FILE - Migrants and refugees are seen walking after crossing the Greek-Macedonian border near Gevgelija, Nov. 16, 2015.

FILE - Migrants and refugees are seen walking after crossing the Greek-Macedonian border near Gevgelija, Nov. 16, 2015.

A new survey has found that while a majority of Americans would ban Syrian refugees from the country, most disapprove of "banning people who are Muslim from entering the U.S.," as Republican presidential candidate Donald Trump has proposed.

The Quinnipiac University survey released Wednesday found 51 percent of people oppose allowing Syrian refugees to enter the U.S.; 43 percent support the policy. The Obama administration is planning to accept at least 10,000 Syrian refugees into the U.S. over the next year.

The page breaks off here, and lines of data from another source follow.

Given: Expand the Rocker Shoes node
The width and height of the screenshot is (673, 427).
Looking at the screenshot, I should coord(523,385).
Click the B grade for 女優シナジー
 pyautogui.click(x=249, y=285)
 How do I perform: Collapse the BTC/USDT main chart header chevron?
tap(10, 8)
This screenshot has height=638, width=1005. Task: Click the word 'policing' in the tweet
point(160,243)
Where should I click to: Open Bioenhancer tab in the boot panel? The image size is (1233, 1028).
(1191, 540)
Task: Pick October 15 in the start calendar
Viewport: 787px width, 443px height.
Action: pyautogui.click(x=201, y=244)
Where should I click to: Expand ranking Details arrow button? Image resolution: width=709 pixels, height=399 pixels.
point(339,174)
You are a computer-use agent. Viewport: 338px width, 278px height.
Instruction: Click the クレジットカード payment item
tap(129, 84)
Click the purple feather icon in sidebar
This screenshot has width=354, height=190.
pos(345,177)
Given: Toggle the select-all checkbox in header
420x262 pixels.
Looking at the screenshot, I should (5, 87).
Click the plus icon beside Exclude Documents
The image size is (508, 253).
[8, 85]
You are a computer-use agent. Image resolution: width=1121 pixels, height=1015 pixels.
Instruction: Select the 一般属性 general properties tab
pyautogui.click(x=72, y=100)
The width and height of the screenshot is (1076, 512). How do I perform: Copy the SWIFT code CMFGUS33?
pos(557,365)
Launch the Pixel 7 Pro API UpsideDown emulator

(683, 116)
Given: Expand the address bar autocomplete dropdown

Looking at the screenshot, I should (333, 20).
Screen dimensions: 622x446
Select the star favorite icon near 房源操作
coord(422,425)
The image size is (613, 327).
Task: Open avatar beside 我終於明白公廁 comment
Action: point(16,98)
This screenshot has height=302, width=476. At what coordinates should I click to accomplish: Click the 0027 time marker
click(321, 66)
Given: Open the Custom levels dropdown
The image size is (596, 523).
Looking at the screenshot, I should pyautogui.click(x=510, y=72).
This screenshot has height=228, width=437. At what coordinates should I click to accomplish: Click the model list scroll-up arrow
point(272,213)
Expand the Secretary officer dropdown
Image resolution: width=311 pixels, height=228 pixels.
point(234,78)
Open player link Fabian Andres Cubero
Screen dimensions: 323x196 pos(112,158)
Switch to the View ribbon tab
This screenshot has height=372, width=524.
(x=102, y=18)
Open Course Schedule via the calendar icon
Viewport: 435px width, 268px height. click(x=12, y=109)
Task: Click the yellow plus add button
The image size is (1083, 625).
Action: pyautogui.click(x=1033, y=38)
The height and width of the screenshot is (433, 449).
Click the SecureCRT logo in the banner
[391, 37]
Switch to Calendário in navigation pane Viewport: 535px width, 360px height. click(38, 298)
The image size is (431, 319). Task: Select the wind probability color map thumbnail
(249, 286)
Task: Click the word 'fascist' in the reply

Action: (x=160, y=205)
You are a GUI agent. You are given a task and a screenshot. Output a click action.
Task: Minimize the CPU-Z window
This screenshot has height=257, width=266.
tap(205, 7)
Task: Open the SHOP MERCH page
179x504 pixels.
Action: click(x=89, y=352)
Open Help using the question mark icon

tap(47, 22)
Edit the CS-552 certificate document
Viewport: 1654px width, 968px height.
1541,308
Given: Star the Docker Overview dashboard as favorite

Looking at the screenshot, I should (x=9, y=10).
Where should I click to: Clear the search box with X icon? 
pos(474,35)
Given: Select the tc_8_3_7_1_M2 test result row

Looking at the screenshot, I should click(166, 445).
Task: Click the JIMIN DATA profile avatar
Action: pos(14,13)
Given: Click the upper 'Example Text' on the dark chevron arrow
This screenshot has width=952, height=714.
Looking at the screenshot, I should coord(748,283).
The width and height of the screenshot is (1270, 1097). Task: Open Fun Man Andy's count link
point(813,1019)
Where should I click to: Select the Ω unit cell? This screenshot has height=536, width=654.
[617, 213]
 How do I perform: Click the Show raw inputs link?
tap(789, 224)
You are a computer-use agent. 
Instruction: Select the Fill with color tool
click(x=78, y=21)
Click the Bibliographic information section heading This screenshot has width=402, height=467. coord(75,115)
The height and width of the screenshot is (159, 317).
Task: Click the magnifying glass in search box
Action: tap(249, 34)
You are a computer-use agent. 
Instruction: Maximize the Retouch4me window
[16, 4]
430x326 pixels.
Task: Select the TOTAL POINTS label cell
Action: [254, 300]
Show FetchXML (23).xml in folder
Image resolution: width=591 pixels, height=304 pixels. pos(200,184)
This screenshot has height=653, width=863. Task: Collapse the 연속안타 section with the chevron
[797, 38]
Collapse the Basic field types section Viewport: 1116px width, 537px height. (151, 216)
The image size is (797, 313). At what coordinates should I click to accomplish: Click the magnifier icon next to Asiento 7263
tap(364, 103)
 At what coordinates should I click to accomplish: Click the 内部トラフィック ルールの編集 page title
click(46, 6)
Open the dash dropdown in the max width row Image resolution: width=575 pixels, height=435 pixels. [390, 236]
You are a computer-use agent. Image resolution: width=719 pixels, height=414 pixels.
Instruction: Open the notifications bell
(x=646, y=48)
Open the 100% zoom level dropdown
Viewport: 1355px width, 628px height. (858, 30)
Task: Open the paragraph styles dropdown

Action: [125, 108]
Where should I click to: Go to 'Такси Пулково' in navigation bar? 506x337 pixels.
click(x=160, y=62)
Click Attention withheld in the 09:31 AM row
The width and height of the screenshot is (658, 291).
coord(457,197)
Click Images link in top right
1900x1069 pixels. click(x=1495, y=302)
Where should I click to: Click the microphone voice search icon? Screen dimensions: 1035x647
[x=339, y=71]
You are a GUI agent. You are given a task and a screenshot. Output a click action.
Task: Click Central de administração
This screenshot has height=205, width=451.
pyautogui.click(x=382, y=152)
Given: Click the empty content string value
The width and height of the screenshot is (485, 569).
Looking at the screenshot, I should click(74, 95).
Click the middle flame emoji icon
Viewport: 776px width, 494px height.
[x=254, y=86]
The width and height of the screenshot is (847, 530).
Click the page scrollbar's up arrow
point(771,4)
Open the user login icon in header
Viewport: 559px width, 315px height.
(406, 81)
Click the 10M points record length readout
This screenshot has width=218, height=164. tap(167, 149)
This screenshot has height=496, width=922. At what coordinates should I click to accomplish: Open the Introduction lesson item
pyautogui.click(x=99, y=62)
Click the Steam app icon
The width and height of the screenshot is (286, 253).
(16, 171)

At the same time, two-thirds of those polled were against Trump's proposal to ban all Muslims from the U.S. Seventy-nine percent of Democrats said they oppose the proposed ban, as did 51 percent of Republicans and 67 percent of independent voters.

"American voters are making a distinction between Syrian refugees and Muslims in general," said Tim Malloy, assistant director of the Quinnipiac University Poll.

The poll also found 52 percent of U.S. voters support sending ground troops to fight the Islamic State in Iraq and Syria while 40 percent oppose such a plan.

But only 27 percent of those surveyed say the U.S. should be leading the fight against the jihadist militants, while 66 percent say the U.S. should be part of a coalition, not in the lead.

On the domestic front, most poll participants were "very concerned" or "somewhat concerned" about climate change, with 69 percent saying they would like to see the next president support policies to combat global warming.

Americans were more evenly divided on the issue of U.S. gun laws. Even though 55 percent said it is "too easy" to buy guns in the United States, 50 percent of those polled opposed stricter gun laws, with 47 percent supporting them.

The Quinnipiac University poll surveyed 1,140 registered voters between December 16 and 20, with a 2.9 percentage point margin of error.